-- Input for this task follows --

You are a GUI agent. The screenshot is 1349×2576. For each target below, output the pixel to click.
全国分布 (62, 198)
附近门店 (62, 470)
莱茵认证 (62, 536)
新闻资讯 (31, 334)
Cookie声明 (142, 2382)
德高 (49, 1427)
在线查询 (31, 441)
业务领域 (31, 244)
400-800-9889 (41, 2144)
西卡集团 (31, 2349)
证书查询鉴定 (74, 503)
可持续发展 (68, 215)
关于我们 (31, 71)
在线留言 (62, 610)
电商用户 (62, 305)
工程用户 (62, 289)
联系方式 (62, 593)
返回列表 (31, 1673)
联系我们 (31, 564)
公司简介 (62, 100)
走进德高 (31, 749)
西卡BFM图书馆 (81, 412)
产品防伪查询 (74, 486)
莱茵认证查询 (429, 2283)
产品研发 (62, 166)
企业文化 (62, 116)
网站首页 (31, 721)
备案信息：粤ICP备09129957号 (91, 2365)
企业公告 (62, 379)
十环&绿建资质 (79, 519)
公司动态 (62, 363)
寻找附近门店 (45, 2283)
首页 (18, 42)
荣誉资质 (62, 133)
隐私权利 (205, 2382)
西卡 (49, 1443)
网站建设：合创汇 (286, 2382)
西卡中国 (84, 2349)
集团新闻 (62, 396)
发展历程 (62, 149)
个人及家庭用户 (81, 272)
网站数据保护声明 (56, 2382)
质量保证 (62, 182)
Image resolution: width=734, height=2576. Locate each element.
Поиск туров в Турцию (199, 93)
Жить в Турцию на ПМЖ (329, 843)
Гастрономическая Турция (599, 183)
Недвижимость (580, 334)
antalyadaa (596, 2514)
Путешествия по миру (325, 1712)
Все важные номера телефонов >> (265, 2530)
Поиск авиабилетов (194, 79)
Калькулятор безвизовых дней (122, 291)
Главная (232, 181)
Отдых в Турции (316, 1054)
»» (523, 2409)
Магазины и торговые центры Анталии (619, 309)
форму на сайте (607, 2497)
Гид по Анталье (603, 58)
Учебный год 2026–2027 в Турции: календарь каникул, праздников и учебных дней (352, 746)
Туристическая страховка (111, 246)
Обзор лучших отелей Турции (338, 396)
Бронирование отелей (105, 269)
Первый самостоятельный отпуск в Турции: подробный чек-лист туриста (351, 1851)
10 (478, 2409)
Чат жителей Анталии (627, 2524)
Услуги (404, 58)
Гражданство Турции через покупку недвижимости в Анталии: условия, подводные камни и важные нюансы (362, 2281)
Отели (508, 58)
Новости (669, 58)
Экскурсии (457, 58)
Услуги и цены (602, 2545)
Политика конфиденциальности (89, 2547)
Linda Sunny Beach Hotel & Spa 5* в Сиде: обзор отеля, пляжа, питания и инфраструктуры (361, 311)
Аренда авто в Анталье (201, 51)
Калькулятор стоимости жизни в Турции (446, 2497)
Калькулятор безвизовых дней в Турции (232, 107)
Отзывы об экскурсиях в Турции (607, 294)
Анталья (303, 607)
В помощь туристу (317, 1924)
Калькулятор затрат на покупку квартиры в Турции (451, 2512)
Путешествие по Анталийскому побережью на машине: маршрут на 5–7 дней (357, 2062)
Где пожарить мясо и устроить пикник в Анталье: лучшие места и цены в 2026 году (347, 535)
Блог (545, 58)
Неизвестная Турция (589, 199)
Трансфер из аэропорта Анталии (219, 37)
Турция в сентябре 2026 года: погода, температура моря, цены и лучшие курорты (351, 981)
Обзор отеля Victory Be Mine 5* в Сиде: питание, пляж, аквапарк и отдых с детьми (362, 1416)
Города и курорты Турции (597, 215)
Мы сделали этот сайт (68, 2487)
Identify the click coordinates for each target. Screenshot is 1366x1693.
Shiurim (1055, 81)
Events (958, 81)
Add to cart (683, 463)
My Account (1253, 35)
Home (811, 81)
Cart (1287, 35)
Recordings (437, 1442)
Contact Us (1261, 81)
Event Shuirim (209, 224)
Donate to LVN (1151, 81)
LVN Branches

-- Input for this task concluded --

● **Exercise directions**
The answer consists of every line above in which the word "цены" occurs.

● **Answer section**
Услуги и цены (602, 2545)
Где пожарить мясо и устроить пикник в Анталье: лучшие места и цены в 2026 году (347, 535)
Турция в сентябре 2026 года: погода, температура моря, цены и лучшие курорты (351, 981)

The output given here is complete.